[Estratto]

A cento anni dal primo incontro di Kirchner con la cittadina svizzera, la Fondazione Hermann Geiger di Cecina dedica una ricca mostra agli anni che il pittore tedesco trascorse nella pace alpina di Davos, presentando una selezione di 63 opere – olii, schizzi, acquerelli, incisioni, litografie, fotografie - provenienti dal Kirchner Museum di Davos.

Collezione fotografica del Kirchner Museum di Davos
(fotografie scattate dallo stesso Kirchner)

Nel 1938 il pittore Ernst Ludwig Kirchner aveva 58 anni ed era un pittore affermato a livello internazionale, soprattutto negli Stati Uniti. Egli amava ricordare come il tormento dell’anima fosse sempre stato il motivo che lo spingeva a dipingere e infatti, fin dal 1911, la sua pittura era sfociata in una potente ed esasperata drammaticità,  con deformazioni brutali e nervose, nella quale nel colore viene impiegato esclusivamente per le sue valenze psicologiche e simboliche. Ma nell’ultima parte della sua vita, a Davos, Kirchner, debilitato nel corpo e nell’anima, cercava soprattutto la pace interiore. Difficile dire se la trovò veramente. Vi trovò, a Davos, sicuramente un lebenswelt più dimesso e frugale, concentrato sul pieno contatto con la natura, in cui risaltava in tutta la sua ampiezza la vitalità umana. Il linguaggio artistico si fa piano piano più astratto, pacato, simbolico, la pennellata meno drammatica e nervosa, come a voler esprimere una ricerca di quiete interiore che, paradossalmente, solo la monumentalità dei paesaggi naturali o la semplicità dei costumi possono donare.

[/Estratto]
[Dati registrati]

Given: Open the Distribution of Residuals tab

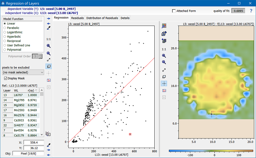Looking at the screenshot, I should point(102,18).
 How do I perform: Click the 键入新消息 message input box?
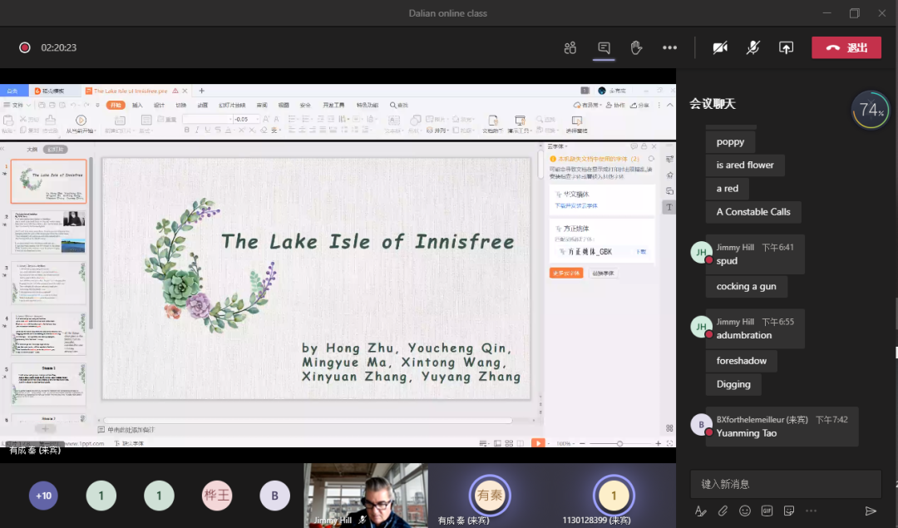785,483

[/Dati registrati]

Compito da svolgere
Elenca tutte le tipologie di opere che, secondo l'estratto sulla mostra dedicata a Kirchner, compongono la selezione di 63 opere presentata dalla Fondazione Hermann Geiger.

Soluzione
Olii, schizzi, acquerelli, incisioni, litografie, fotografie.